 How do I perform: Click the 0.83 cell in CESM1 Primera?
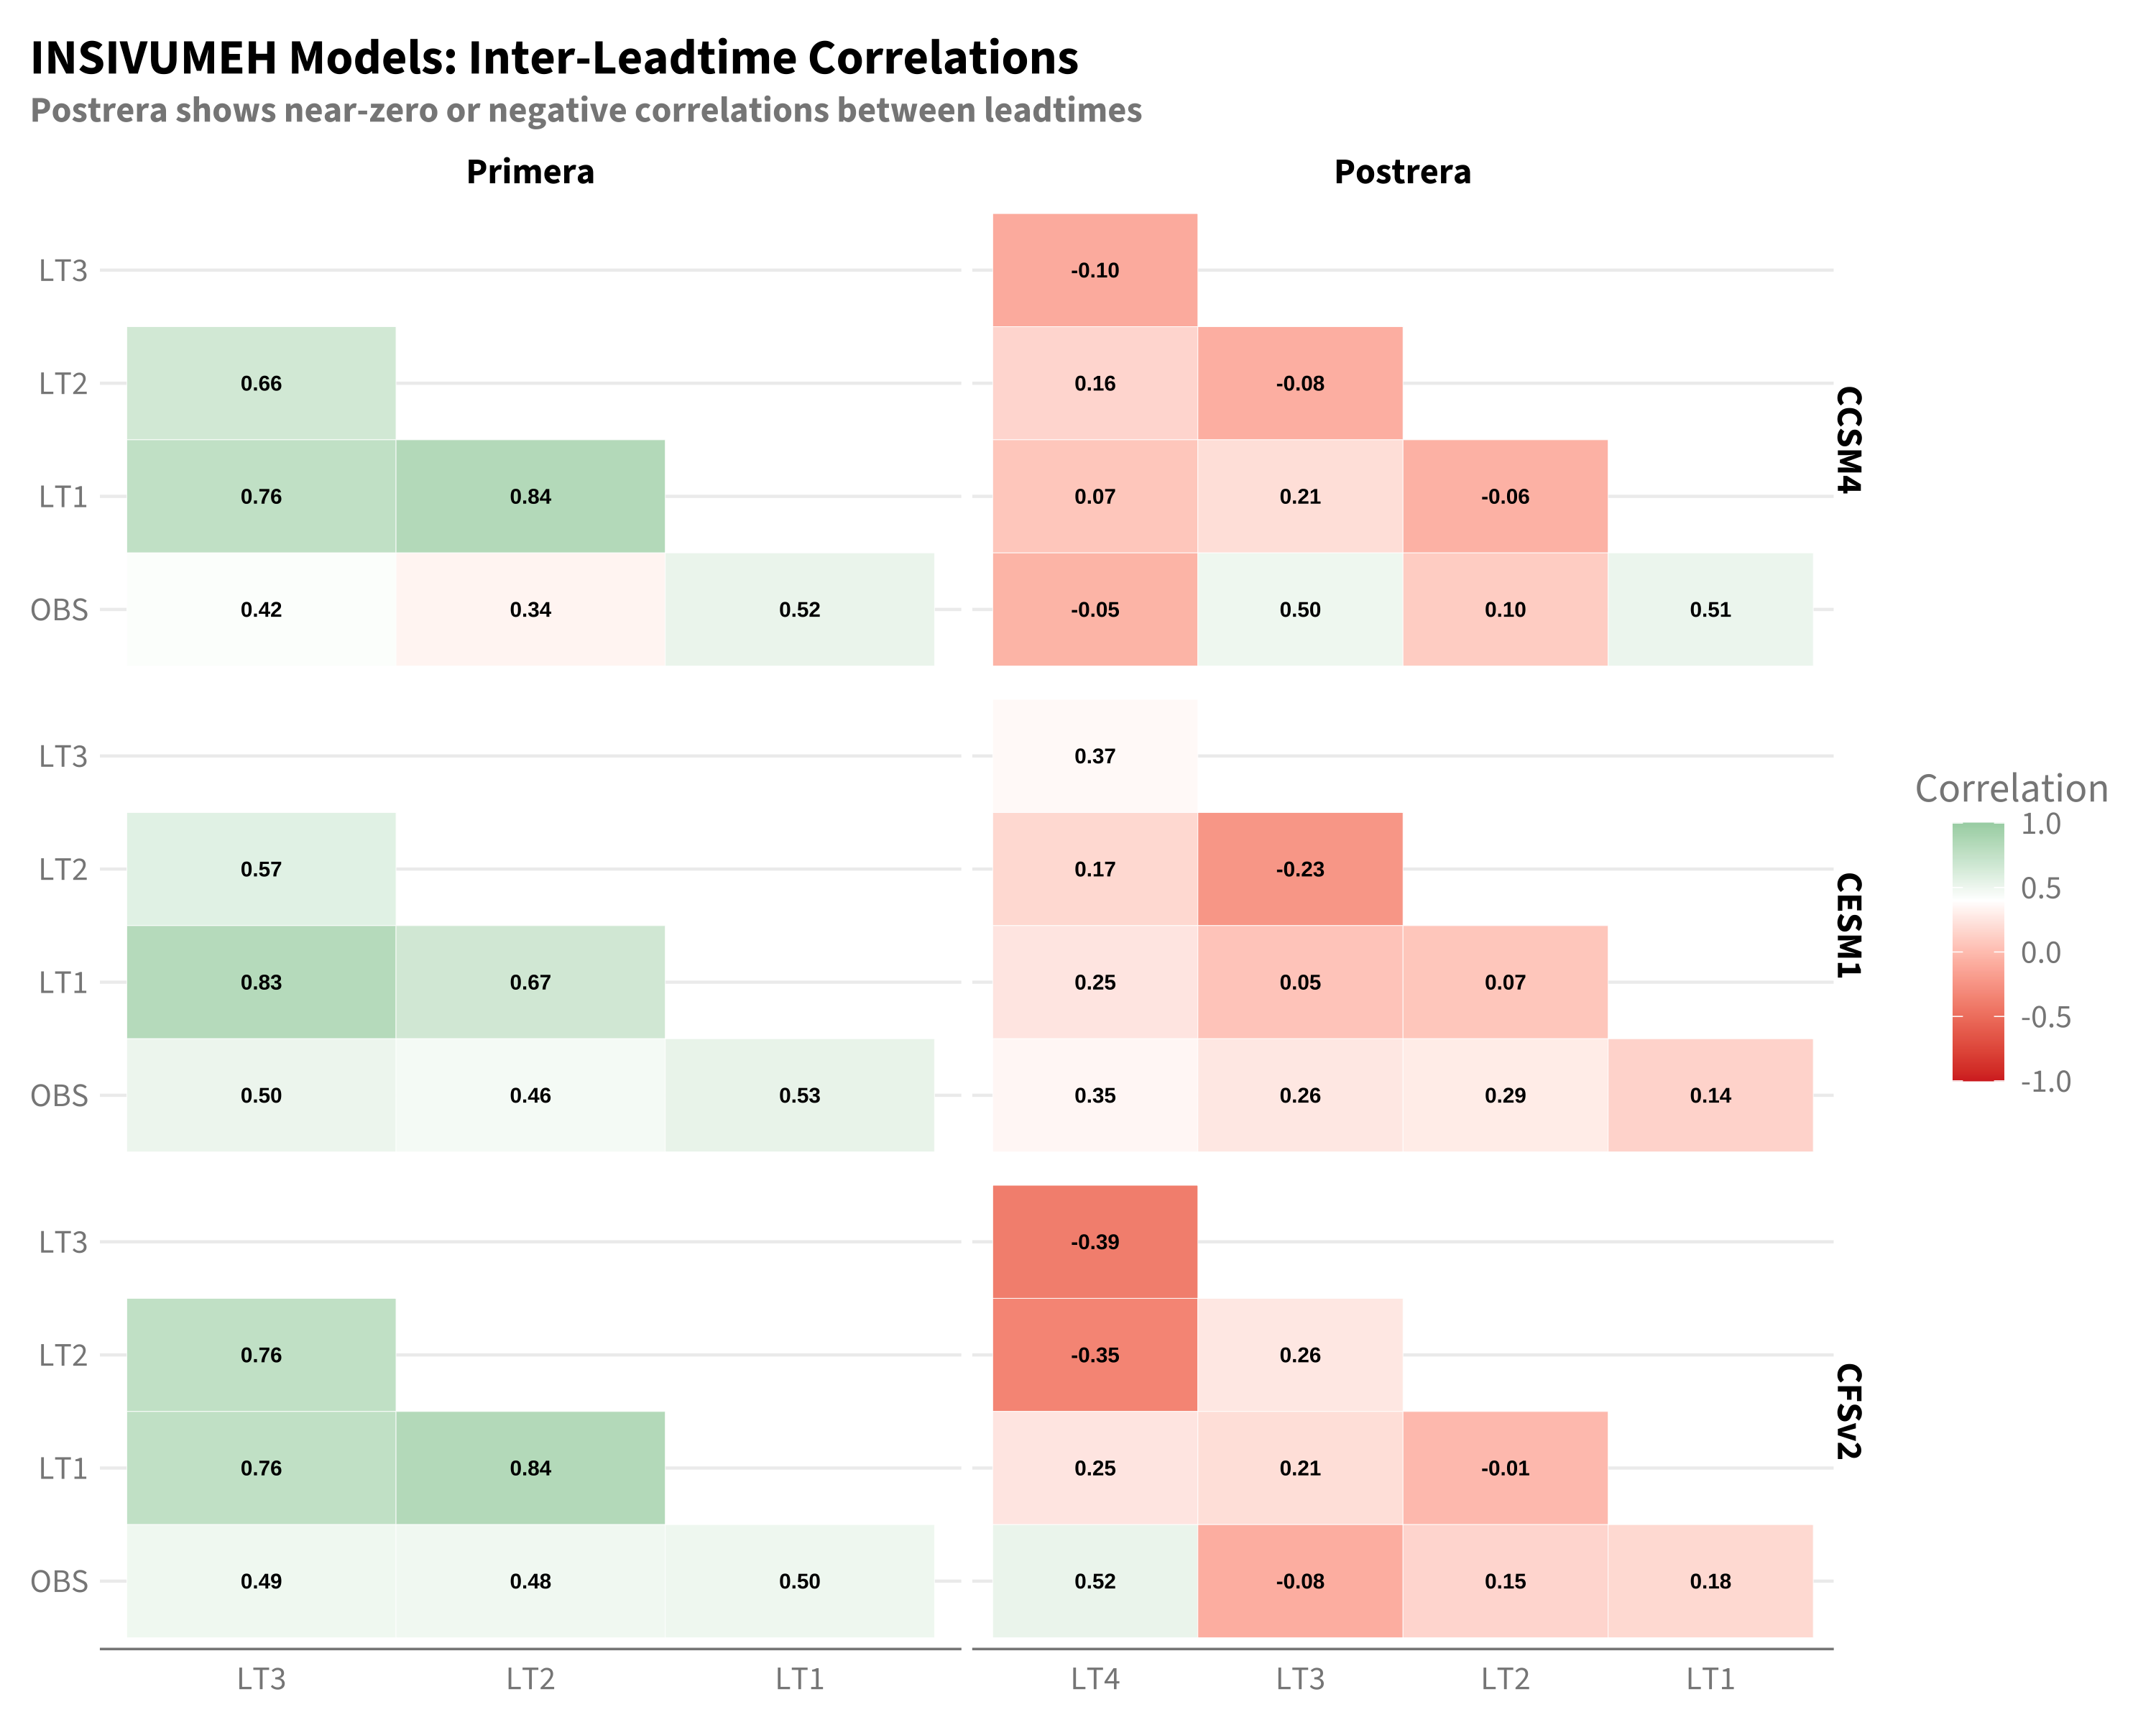click(261, 982)
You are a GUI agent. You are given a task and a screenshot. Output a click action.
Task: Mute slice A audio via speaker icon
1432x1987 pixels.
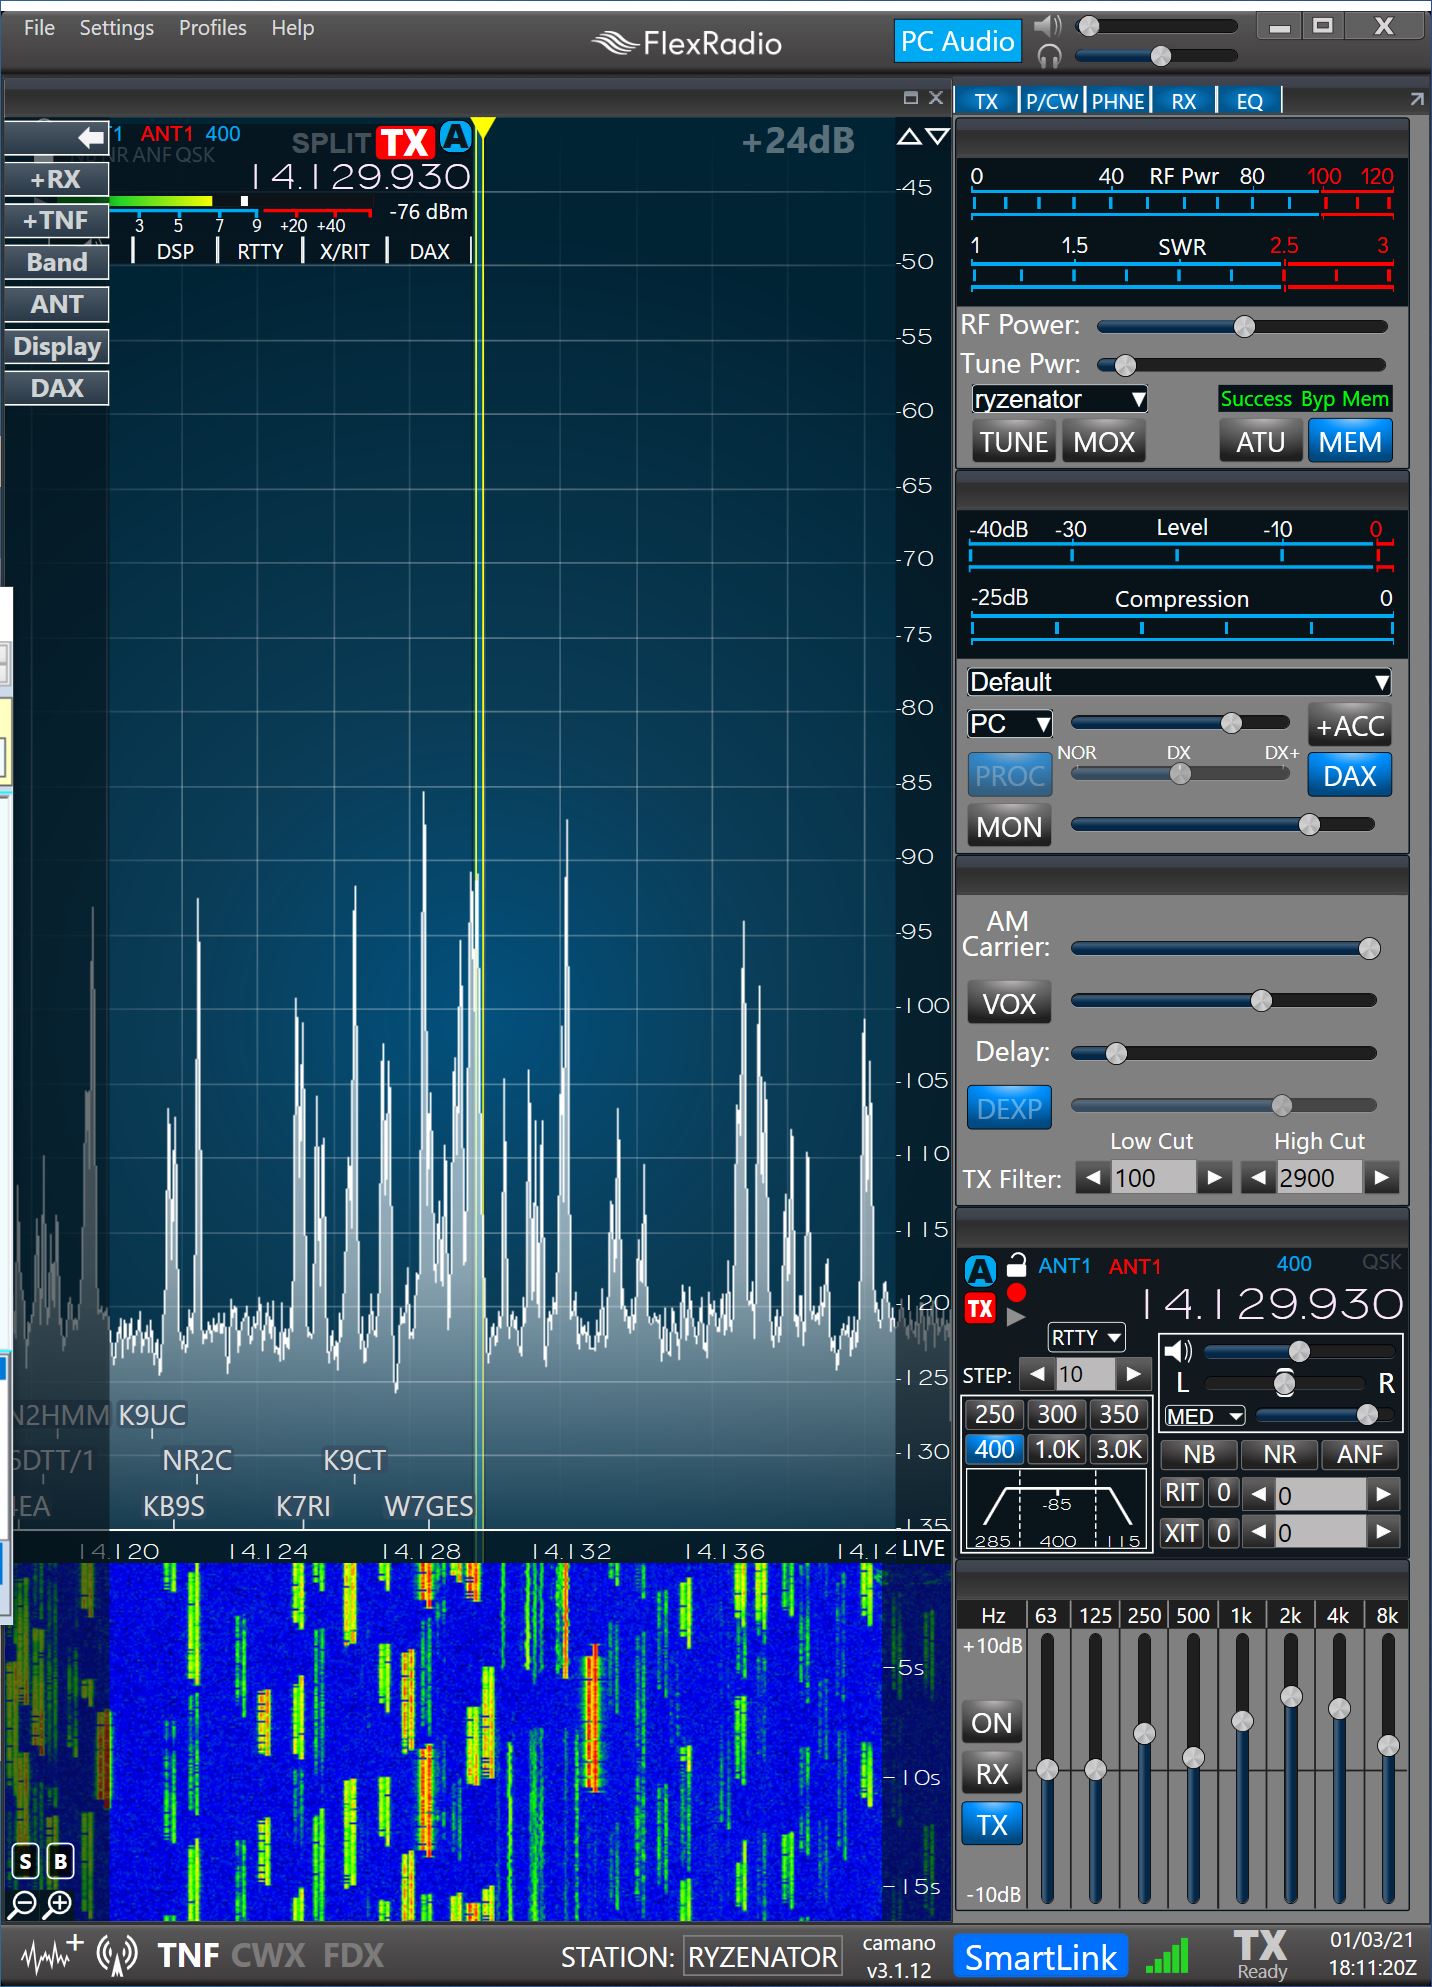[1179, 1351]
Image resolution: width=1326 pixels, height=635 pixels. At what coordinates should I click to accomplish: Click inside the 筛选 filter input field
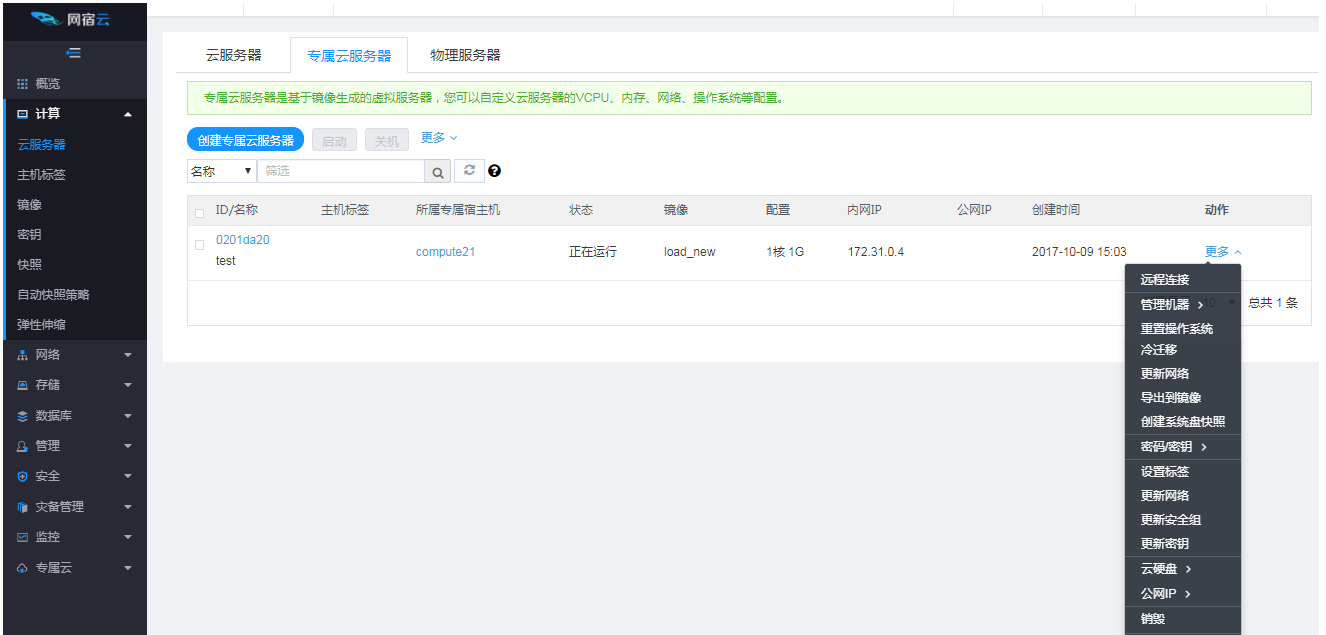pyautogui.click(x=340, y=170)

***

Extract precisely the lines beginning at the line containing "Task: Mute slice A audio via speaker icon" and ending at the last line of the entries above, exactly as written and with no pictures.

## EXERCISE ANSWER
Task: Mute slice A audio via speaker icon
1432x1987 pixels.
[1179, 1351]
Image resolution: width=1326 pixels, height=635 pixels. At what coordinates should I click to accomplish: Click inside the 筛选 filter input field
pyautogui.click(x=340, y=170)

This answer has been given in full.